Records from a dataset
***

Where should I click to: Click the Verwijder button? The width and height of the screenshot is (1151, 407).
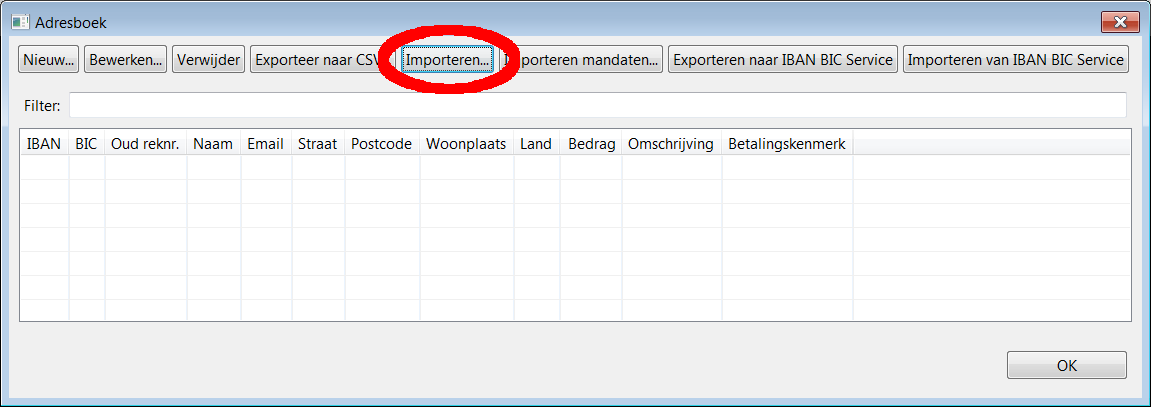coord(208,60)
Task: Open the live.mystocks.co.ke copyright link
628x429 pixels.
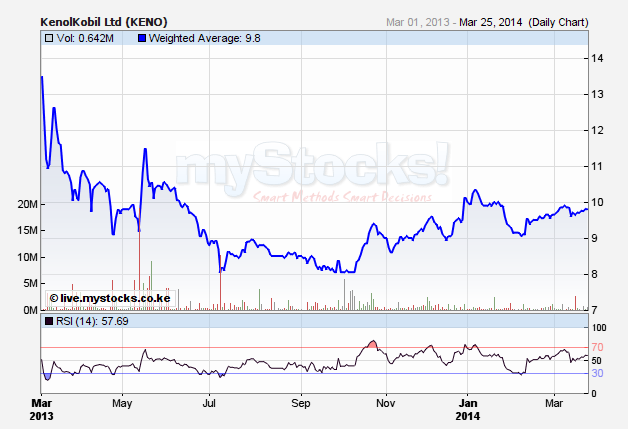Action: click(x=108, y=298)
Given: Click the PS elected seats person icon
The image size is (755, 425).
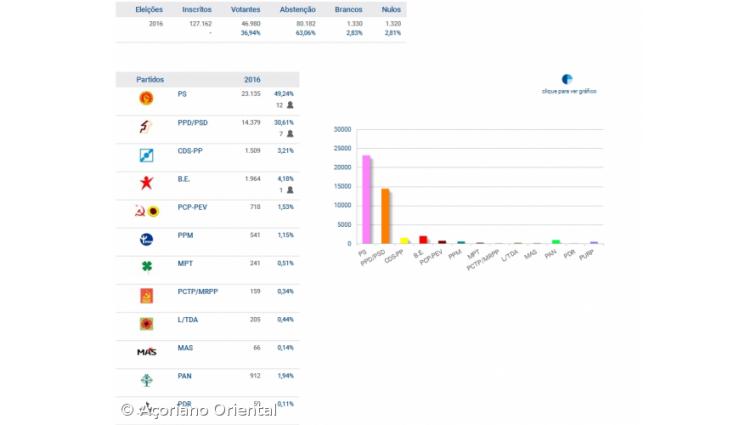Looking at the screenshot, I should point(290,105).
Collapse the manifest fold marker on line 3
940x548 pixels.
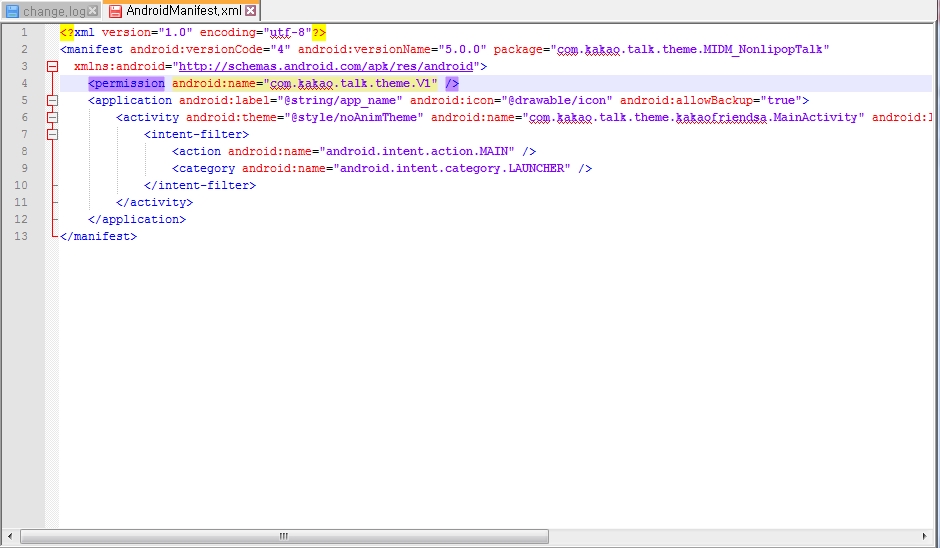point(52,67)
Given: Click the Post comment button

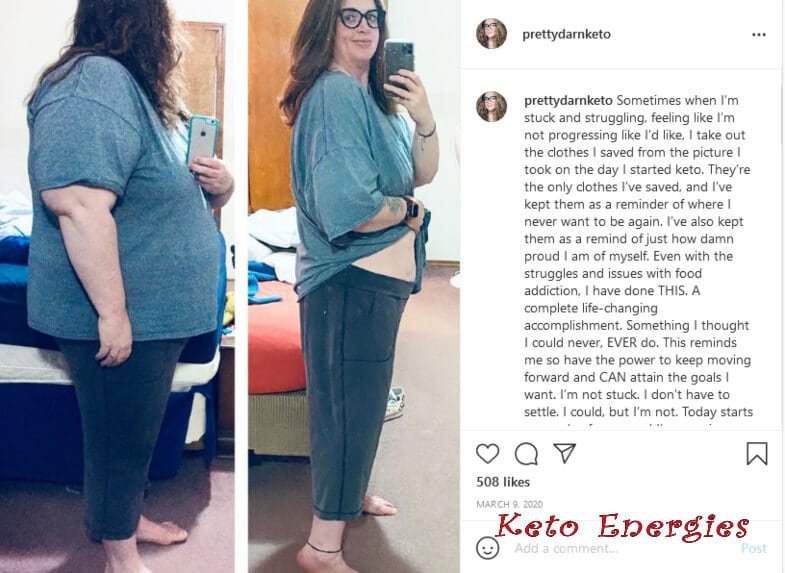Looking at the screenshot, I should [x=753, y=548].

***

» WHAT YOU NEED TO DO
Go through the entries and retype each one exactly, skipping any image.

» THE ANSWER
Where should I click to: Click the Verwijder button? The width and height of the screenshot is (1151, 407).
coord(208,60)
Task: Open the live.mystocks.co.ke copyright link
628x429 pixels.
Action: click(x=108, y=298)
Given: Click the PS elected seats person icon
The image size is (755, 425).
Looking at the screenshot, I should point(290,105).
Collapse the manifest fold marker on line 3
940x548 pixels.
point(52,67)
Given: Click the Post comment button

Looking at the screenshot, I should [x=753, y=548].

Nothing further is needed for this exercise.